4. Verweerder heeft gemotiveerd verweer gevoerd.
Wat is het oordeel van de rechtbank?
5.1.
Verweerder heeft ter zitting uitgelegd dat de e-mails waarvan eiser een afschrift wil ontvangen gegevens bevatten die onder de reikwijdte van de Wpg vallen [1] . De rechtbank volgt verweerder in deze uitleg. Uit de rechtspraak van de hoogste bestuursrechter volgt dat de Wpg een uitputtende regeling voor kennisneming van politiegegevens bevat [2] . Dit betekent dat op een verzoek om verstrekking van politiegegevens er geen plaats is voor toepassing van een ander wettelijk regime dan dat van de Wpg.
5.2.
Uit de deze rechtspraak volgt ook dat de Wpg geen recht op verstrekking van documenten geeft [3] . Eiser kan daarom niet in rechte afdwingen dat verweerder aan hem afschriften van e-mails die Wpg-gegevens bevatten verstrekt. Dat eiser de inhoud van de e-mails al kent en deze e-mails van groot belang voor zijn bewijsrechtelijke positie in een andere zaak zijn, maakt dit niet anders. Dit geldt ook voor de omstandigheid dat verweerder in andere zaken weleens uit coulance afschriften van documenten heeft verstrekt. Verweerder heeft hierbij uitgelegd dat verstrekking van documenten uit coulance niet voor de hand ligt in het geval het gaat om communicatie waarbij derden betrokken zijn, zoals in het geval van de e-mails tussen de gemeente en [vereniging] .
5.3.
Artikel 25 van de Wpg bevat ten aanzien van de verzoeker een recht op inzage in de ten aanzien van zijn persoon geregistreerde gegevens, zodat de verzoeker in staat wordt gesteld om onder meer in het belang van zijn privacy te controleren of deze gegevens correct zijn en niet onrechtmatig worden bewaard [4] . Het is aan verweerder om te bepalen of de gegevens bij de inzage schriftelijk of mondeling worden verstrekt [5] .
Niet in geschil is dat verweerder eiser (zijn gemachtigde) inzage heeft verleend in de voornoemde e-mails op het politiebureau, waarbij de gemachtigde van eiser aantekeningen heeft kunnen maken.
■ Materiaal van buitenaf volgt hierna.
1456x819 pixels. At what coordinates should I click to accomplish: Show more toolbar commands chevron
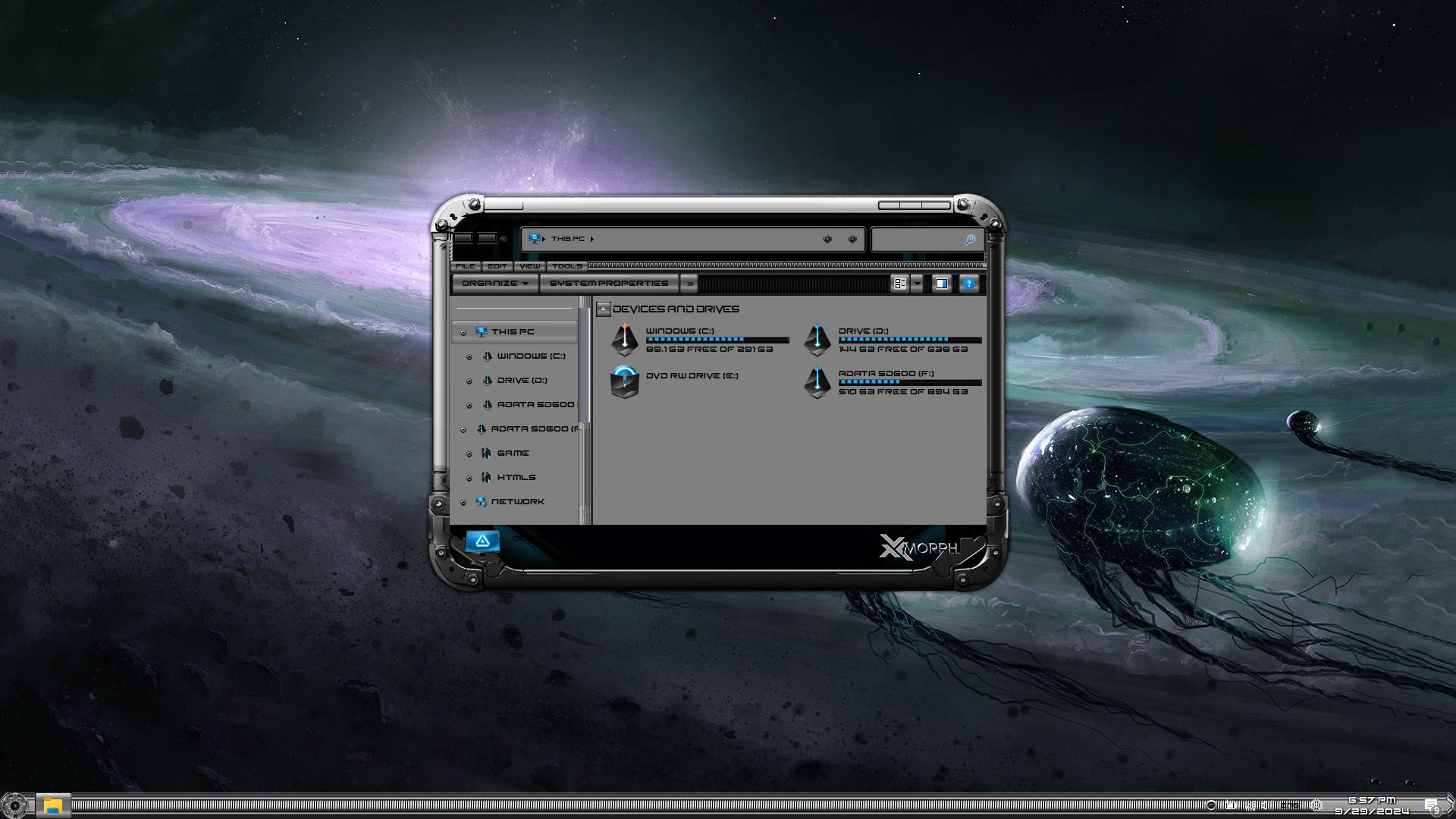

De rechtbank is van oordeel dat verweerder op deze manier het verzoek van eiser om kennisneming te krijgen in de verzochte gegevens in overeenstemming met het bepaalde in artikel 25, eerste lid, van de Wpg heeft afgedaan.
Voor het verstrekken van een afschrift van de verzochte e-mails heeft verweerder geen aanleiding hoeven zien. Verweerder heeft zich ook in redelijkheid op het standpunt kunnen stellen dat het niet is toegestaan om foto’s van deze e-mails te maken, omdat anders feitelijk alsnog de politiegegevens schriftelijk worden verstrekt [6] . Het feit dat eiser in het kader van andere procedures op grond van andere wet- en regelgeving afschriften van de door hem gewenste documenten heeft ontvangen van het desbetreffende bestuursorgaan, is voor de beoordeling van zijn verzoek onder de Wpg niet relevant en kan in deze beroepsprocedure niet tot een ander oordeel leiden.
5.4.
Gelet op het voorgaande concludeert de rechtbank dat de beroepsgronden niet slagen.
6. Het beroep is ongegrond.
7. Voor een proceskostenveroordeling bestaat geen aanleiding.

Beslissing

De rechtbank verklaart het beroep ongegrond.
Deze uitspraak is gedaan door mr. drs. D. Biever, rechter, in aanwezigheid van
mr. I.N. Powell, griffier. De uitspraak is uitgesproken in het openbaar op 6 december 2021.
griffier
rechter
Een afschrift van deze uitspraak is verzonden aan partijen op:

Bent u het niet eens met deze uitspraak?

Als u het niet eens bent met deze uitspraak, kunt u een brief sturen naar de Afdeling bestuursrechtspraak van de Raad van State waarin u uitlegt waarom u het er niet mee eens bent. Dit heet een beroepschrift. U moet dit beroepschrift indienen binnen 6 weken na de dag waarop deze uitspraak is verzonden. U ziet deze datum hierboven.

Voetnoten

1.Politiegegevens in de zin van artikel 1, aanhef en onder a, van de Wpg.
2.Zie de uitspraken van de Afdeling bestuursrechtspraak van de Raad van State ECLI:NL:RVS:2020:807 (https://www.raadvanstate.nl/uitspraken/@120398/201904159-1-a3/) en ECLI:NL:RVS:2019:2750 (http://pi.rechtspraak.minjus.nl/deeplink/ecli?id=ECLI:NL:RVS:2019:2750).
3.Artikel 25 van de Wpg.
5.Zie bijvoorbeeld ECLI:NL:RVS:2015:1779, r.o. 5.1.
6.Vergelijk ECLI:NL:RVS:2018:2964, r.o. 7.1.